La fille aînée était née du premier mariage de Monsieur et Yu-Jun était arrivé dans cette famille, par adoption. Elle fit un geste léger de la main pour écarter tous les commentaires que cette situation lui inspirait et poursuivit l'histoire de l’instituteur.

— Il avait une vingtaine d’années quand son père a brusquement décidé de l’envoyer étudier à l’étranger. Elle baissa la voix et, sur le ton de la confidence, elle dit à Jae-In :

Je crois qu’il avait fait des bêtises mais je n’en sais pas plus, rien n’a filtré.

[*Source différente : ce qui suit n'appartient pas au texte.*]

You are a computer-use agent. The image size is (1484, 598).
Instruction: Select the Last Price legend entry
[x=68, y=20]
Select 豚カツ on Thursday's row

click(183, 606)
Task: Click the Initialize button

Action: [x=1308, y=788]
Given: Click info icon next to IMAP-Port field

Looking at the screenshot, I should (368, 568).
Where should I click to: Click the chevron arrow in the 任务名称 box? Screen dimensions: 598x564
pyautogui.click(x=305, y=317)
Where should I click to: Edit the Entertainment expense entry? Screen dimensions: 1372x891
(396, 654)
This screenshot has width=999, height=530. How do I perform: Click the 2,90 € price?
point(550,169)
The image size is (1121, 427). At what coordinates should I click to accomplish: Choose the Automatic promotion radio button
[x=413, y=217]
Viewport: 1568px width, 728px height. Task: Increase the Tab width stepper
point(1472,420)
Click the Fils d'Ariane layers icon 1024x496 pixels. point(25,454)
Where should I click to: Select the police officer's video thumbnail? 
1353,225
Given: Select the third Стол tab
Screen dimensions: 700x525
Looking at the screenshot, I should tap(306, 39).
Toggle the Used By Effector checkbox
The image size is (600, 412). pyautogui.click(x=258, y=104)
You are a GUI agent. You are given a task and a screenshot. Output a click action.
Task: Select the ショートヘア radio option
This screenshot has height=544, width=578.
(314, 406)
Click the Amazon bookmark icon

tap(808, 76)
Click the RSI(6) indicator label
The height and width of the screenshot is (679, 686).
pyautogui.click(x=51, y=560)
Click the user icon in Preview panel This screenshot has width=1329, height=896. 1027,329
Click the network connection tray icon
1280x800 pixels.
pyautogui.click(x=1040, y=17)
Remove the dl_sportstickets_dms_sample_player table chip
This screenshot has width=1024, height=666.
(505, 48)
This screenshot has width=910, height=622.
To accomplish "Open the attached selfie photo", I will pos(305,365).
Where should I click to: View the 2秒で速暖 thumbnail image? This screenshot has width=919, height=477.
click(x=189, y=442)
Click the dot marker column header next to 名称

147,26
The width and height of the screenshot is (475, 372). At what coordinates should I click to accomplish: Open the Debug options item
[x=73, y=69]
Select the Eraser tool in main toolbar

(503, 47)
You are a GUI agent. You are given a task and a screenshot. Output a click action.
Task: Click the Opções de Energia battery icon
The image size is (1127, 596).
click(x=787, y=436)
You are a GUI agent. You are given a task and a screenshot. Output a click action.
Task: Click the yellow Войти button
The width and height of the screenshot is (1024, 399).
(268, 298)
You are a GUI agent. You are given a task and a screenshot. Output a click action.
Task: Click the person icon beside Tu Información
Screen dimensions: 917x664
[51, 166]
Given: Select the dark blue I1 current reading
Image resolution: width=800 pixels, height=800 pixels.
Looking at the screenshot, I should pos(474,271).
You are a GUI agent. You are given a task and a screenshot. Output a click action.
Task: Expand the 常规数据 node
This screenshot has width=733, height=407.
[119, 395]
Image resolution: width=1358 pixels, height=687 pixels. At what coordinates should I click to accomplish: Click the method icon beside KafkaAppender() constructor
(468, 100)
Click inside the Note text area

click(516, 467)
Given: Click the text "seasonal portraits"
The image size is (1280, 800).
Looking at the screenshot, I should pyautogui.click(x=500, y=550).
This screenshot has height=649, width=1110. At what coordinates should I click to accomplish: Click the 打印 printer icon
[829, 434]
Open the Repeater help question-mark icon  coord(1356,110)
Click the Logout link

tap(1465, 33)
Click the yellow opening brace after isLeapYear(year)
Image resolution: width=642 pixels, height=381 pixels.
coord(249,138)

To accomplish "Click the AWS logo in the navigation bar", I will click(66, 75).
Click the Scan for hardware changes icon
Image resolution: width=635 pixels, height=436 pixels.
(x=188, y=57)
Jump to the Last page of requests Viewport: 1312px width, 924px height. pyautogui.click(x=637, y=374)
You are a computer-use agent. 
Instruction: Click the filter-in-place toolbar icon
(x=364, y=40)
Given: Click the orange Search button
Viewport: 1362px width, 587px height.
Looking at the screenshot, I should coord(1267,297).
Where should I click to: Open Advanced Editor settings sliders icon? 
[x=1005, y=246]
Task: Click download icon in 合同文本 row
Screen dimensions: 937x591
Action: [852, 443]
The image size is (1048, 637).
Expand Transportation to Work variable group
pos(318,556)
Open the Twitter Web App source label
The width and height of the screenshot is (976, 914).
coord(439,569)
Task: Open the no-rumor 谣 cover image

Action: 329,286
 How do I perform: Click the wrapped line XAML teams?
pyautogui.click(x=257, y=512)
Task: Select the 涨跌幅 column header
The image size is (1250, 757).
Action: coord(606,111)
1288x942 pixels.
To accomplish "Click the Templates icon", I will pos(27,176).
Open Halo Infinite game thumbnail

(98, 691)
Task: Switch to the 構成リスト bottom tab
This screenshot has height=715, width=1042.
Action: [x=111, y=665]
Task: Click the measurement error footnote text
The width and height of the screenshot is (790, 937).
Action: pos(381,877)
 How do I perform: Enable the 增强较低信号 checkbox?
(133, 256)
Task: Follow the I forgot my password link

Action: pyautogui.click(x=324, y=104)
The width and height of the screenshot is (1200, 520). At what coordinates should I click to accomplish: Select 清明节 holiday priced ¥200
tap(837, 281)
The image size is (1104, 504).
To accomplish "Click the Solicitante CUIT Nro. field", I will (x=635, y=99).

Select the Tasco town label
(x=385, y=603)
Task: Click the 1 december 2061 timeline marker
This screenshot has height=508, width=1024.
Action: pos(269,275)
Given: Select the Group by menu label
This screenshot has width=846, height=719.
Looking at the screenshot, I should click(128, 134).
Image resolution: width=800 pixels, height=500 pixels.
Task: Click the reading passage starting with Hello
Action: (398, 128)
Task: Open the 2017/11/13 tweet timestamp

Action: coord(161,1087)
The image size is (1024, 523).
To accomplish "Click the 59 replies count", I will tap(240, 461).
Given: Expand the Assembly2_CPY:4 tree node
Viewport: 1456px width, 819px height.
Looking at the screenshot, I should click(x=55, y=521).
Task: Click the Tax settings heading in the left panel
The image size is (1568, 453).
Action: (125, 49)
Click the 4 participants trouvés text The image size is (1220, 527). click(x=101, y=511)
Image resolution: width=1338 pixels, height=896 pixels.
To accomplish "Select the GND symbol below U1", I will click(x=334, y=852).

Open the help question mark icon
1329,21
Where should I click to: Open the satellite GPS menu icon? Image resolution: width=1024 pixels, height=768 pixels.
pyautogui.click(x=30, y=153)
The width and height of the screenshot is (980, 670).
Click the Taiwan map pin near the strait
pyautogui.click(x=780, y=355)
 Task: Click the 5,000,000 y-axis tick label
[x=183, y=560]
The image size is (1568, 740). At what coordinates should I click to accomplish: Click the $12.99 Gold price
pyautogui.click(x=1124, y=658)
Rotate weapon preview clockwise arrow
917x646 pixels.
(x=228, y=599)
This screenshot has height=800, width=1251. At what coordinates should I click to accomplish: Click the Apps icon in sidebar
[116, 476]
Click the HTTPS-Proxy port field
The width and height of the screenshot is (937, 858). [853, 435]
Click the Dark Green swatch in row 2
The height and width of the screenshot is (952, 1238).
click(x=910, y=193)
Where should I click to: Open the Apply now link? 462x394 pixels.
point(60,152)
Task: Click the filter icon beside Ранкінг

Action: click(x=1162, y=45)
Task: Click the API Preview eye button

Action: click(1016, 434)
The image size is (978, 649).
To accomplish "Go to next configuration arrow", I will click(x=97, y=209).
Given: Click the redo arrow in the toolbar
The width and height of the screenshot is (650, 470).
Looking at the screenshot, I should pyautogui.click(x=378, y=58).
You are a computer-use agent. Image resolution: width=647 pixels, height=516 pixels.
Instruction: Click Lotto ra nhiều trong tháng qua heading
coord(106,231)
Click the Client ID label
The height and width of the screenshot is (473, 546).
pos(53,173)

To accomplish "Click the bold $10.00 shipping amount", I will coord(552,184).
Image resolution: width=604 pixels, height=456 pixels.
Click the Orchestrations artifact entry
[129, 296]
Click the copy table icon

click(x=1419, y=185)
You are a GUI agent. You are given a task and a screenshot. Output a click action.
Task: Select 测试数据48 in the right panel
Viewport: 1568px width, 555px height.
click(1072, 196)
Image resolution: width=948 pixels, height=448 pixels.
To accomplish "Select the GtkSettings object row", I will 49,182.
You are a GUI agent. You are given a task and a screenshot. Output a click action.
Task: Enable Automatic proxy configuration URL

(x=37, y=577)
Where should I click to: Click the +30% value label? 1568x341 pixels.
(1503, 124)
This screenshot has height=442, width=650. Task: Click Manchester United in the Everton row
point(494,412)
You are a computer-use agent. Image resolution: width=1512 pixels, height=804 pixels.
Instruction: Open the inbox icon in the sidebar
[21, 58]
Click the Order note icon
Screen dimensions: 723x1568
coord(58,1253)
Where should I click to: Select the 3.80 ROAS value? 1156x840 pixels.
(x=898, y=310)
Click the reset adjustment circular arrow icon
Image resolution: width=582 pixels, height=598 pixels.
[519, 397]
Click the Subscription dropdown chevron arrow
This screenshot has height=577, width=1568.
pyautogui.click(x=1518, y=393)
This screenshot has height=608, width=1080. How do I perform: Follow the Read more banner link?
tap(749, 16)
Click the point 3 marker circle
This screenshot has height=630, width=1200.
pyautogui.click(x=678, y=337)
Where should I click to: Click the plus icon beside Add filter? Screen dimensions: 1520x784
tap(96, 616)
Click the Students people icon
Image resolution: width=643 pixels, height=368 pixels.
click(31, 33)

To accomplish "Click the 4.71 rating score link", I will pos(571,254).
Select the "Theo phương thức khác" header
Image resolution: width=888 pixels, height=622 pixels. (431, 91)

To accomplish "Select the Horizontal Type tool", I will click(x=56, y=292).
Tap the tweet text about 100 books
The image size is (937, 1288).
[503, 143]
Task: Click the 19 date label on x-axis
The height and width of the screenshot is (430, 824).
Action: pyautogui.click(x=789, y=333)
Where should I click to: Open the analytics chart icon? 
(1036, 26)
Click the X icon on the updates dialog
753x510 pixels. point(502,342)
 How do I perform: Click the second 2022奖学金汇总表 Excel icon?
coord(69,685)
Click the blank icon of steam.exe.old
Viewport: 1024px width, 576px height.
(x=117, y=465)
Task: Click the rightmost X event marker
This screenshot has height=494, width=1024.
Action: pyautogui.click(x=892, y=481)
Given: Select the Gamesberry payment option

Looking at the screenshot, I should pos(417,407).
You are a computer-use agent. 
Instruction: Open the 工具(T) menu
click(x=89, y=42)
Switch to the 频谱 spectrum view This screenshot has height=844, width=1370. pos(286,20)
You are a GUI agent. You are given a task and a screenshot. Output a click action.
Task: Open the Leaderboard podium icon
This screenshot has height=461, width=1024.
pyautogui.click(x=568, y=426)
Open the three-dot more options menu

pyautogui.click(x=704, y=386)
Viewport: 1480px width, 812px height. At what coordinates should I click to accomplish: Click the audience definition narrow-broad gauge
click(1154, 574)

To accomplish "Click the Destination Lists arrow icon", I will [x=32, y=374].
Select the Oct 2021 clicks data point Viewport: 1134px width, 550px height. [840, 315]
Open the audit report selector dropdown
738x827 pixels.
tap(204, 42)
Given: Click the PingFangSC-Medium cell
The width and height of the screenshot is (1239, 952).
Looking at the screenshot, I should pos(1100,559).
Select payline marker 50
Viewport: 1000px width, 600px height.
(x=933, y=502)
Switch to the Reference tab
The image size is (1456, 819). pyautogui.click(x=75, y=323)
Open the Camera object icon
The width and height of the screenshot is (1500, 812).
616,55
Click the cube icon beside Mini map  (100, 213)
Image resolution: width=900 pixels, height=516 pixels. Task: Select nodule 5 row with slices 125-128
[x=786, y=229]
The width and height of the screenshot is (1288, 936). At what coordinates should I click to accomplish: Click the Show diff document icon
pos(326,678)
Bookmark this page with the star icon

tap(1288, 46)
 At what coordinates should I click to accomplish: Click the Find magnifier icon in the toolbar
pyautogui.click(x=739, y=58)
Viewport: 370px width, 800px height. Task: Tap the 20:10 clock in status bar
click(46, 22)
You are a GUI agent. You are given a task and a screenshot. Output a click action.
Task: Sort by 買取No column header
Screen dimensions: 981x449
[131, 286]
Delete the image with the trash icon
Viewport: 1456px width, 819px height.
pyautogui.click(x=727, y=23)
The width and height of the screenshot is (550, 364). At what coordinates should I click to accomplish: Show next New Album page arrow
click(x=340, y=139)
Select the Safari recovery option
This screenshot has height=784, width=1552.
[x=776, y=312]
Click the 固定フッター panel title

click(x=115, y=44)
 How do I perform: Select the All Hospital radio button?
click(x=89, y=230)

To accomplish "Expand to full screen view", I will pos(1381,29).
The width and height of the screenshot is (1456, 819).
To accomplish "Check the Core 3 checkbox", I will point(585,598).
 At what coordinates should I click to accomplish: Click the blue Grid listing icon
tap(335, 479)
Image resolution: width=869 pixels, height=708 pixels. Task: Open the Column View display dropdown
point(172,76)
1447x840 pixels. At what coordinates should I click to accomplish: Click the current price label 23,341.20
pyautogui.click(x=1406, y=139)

Jae-In, qui voyait bien que cette offense était une plaie dans son cœur, esquissa un sourire. La vieille femme ne semblait néanmoins pas très convaincue que le jeune homme ait quelque chose à se reprocher et continua :

— Yu-Jun est revenu ici dès son retour. Il a toujours aimé l’île, il est proche des habitants et aime s’occuper des enfants. Tu sais, ici beaucoup d’enfants voient peu leurs parents qui sont en mer ou qui travaillent sur le continent. Heureusement qu’ils l’ont. C’est un garçon formidable et dévoué. Il avait fait, paraît-il, de brillantes études à l’étranger, je ne sais pas pourquoi il n’a pas intégré l’entreprise de sa famille comme sa sœur aînée ! Va savoir ce qu’il se passe dans la tête des jeunes d’aujourd’hui, commenta-t-elle en levant les yeux au ciel. Je les connais tous bien car à l’époque où la famille venait ici, je travaillais pour eux comme cuisinière. Le père ne pense qu’à sa société et la belle-mère qu’à sa vie mondaine.

La soirée s’écoula ainsi, rythmée par le bavardage de la vieille femme jusqu’au moment où ses paroles eurent l’effet d’une berceuse sur Jae-In qui se retira pour une dernière nuit sur l’île.

Le lendemain matin, son sac en bandoulière, Jae-In se prépara psychologiquement à affronter les roulis. Son séjour ici lui avait fait du bien, lui avait donné du courage, donc elle serra les dents et se dirigea vers le quai du ferry d’une démarche décidée.